17 July 2012

Active teens likely to be healthier

Teens who play a couple of team sports and walk or bike to school are less likely to be overweight or obese, a new paper says.


Teens who play a couple of team sports and walk or bike to school are less likely to be overweight or obese, a new paper says.

In a study of more than 1 700 teens, those who played on at least two sports teams per year were 22% less likely to be overweight or obese than those who did not play on any teams at all. Those who walked or biked to school four to five times per week were 33% less likely to have weight problems.

Overall, the connection shouldn't come as a surprise to most people, said Dr William Stratbucker, a paediatrician at the Helen DeVos Children's Hospital Healthy Weight Center in Grand Rapids, Michigan.

"I think this is info that a lot of consumers will see as common sense. If your child is on sports teams, they're less likely to be obese," said Dr Stratbucker, who was not involved with the new study.

How the study was done

The researchers surveyed students and parents from New Hampshire and Vermont public schools over seven years, starting around 2002. The surveys were conducted over the telephone and recorded several pieces of information, including what activities the students participated in and the students' height and weight.
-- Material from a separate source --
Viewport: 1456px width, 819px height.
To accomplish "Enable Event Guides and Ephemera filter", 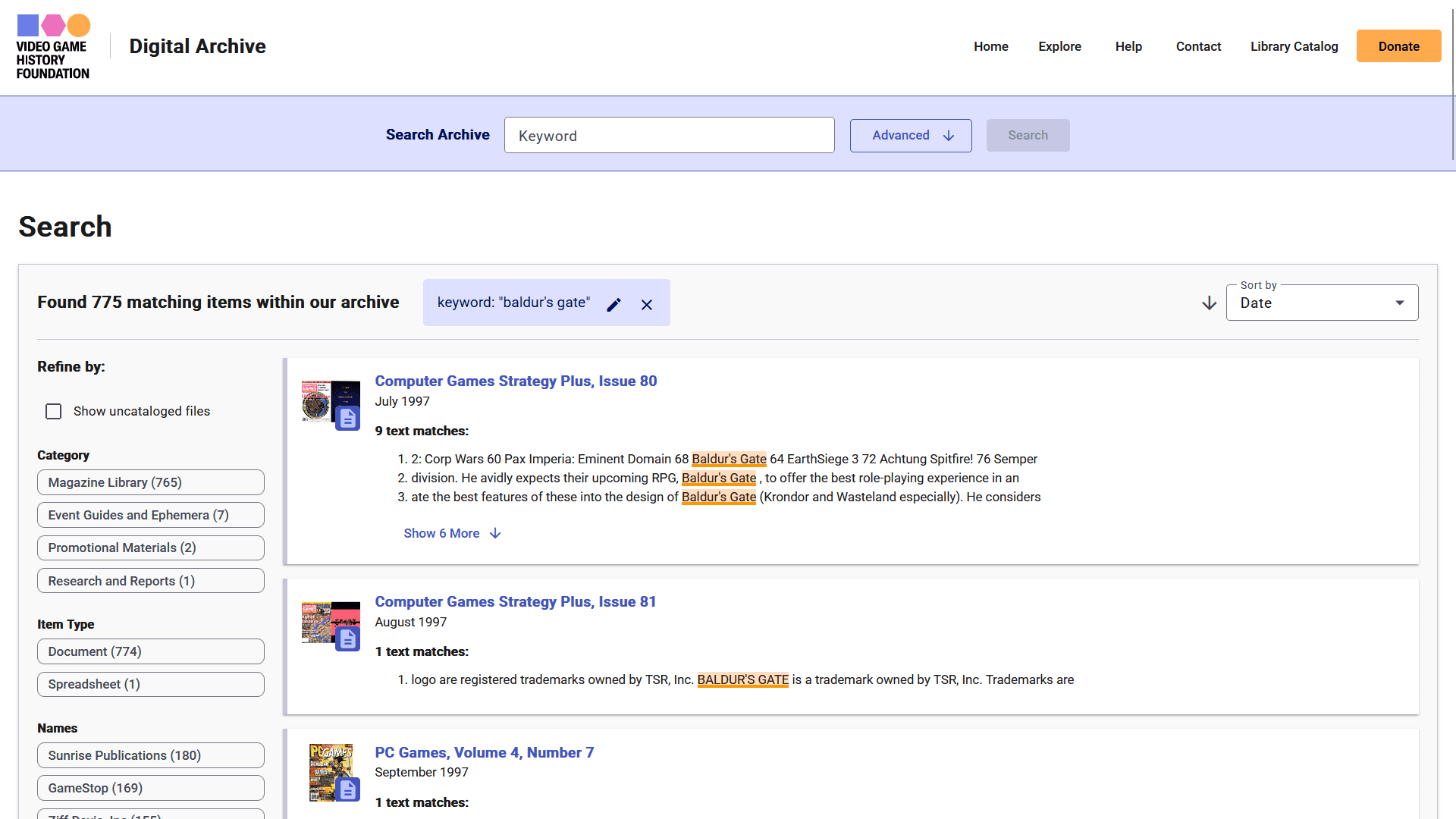I will (x=151, y=515).
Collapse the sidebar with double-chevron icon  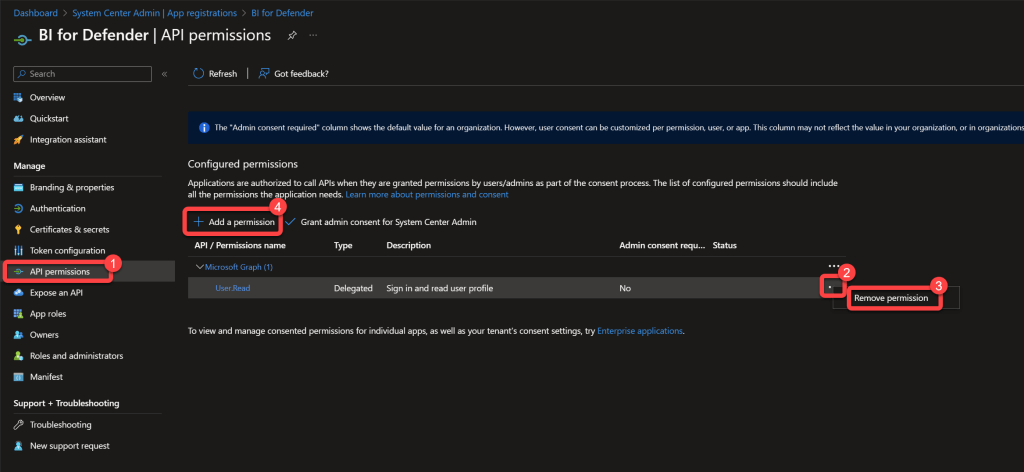pos(164,74)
Overall, 29% of the teens were overweight or obese.

The researchers, who published their study online in Pediatrics, then looked at which activities seemed to be linked to the least risk of weight problems.

About three out of four teens played on a sports team, and the researchers found that those who played at least two sports per year were least likely to be obese.

Of the 492 teens that didn't play on a team, about 40% were overweight or obese, compared to about 22% of the 927 who played at least two sports.

Remaining active is the key

Keith Drake, the study's lead author from Dartmouth Medical School's Hood Center for Children and Families in Lebanon, New Hampshire, said that playing multiple team sports may help more than just playing one because those teens probably stay more active throughout the entire year.

"It does give kids a consistent way to participate in moderate to vigorous activity," said Drake.

He added, however, that simply playing one sport is probably good for kids, too.

As for walking or biking to school, Drake and his colleagues found those who commuted more than three days per week were least likely to be obese.

Meanwhile, extracurricular and recreational physical activities didn't seem linked to weight.

The study did have some limitations. For instance, the information was reported by the students and parents, which could introduce errors.

But overall, Dr Stratbucker said that the study shows that it's important for parents to encourage their kids to remain moderately to vigorously active all year long.

He cautioned, however, that just being in a sport does not mean teens are active.

"If a sport is what they want to do and it's limited in moderate to vigorous activity, they're going to have to find that moderate to vigorous activity somewhere else," he said.

Drake added that it is also important to make those opportunities available to teens.

"I think finding efforts to promote sports participation helps in our obesity prevention efforts. And this study - I think - speaks to paying more attention to that," he said.